- Opening Delimiter -
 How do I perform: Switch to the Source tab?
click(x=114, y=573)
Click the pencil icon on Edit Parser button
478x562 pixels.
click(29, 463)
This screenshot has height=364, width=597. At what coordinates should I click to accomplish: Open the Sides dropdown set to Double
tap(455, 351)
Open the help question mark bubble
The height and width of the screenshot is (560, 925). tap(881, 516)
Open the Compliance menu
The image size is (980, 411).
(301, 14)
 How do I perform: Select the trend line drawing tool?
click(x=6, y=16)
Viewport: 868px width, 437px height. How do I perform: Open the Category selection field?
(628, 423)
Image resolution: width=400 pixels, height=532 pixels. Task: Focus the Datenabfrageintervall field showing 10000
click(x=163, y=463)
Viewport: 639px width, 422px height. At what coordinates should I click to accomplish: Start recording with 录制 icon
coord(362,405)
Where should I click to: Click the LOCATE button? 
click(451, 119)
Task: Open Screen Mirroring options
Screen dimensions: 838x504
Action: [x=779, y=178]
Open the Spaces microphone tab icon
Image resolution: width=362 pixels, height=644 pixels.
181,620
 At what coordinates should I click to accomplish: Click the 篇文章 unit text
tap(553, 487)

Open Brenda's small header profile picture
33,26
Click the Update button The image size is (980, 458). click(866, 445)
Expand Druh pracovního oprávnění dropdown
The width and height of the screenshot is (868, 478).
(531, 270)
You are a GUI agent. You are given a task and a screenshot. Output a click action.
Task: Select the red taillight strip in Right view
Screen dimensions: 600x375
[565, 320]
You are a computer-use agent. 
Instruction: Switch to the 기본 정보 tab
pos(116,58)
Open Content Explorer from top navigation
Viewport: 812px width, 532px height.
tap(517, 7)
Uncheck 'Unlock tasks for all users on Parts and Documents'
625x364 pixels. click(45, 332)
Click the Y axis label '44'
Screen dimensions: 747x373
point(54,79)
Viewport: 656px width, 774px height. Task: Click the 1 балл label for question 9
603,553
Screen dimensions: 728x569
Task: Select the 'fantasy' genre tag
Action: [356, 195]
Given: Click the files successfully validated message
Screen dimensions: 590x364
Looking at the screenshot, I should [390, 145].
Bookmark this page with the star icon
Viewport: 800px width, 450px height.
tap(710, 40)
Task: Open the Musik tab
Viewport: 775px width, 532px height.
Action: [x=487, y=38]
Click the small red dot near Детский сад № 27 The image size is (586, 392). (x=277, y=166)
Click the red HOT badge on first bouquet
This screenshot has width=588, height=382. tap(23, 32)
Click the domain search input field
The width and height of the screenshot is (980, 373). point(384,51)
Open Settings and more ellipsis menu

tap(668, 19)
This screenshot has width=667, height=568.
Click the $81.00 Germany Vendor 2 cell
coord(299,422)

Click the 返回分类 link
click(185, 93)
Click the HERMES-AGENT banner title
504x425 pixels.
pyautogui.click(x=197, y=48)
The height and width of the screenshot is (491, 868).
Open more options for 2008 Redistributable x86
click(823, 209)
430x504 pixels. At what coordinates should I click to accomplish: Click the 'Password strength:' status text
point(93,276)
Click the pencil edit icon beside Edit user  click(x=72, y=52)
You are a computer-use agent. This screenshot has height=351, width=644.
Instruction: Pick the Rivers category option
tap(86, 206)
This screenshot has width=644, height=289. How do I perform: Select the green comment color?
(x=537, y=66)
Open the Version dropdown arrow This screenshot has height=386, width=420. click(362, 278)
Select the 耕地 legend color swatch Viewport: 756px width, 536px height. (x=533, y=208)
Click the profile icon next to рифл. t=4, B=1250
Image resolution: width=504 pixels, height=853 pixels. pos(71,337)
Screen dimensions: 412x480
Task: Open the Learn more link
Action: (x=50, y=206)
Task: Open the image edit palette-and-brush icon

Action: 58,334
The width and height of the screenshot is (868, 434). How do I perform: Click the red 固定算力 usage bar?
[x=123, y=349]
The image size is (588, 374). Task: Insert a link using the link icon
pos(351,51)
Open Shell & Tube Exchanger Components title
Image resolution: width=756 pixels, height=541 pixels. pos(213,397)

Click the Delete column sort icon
- Closing Delimiter -
Return each line of the data above that includes the word "computer".

(Worked solution)
You are a computer-use agent. 
You are a computer-use agent. This screenshot has height=351, width=644.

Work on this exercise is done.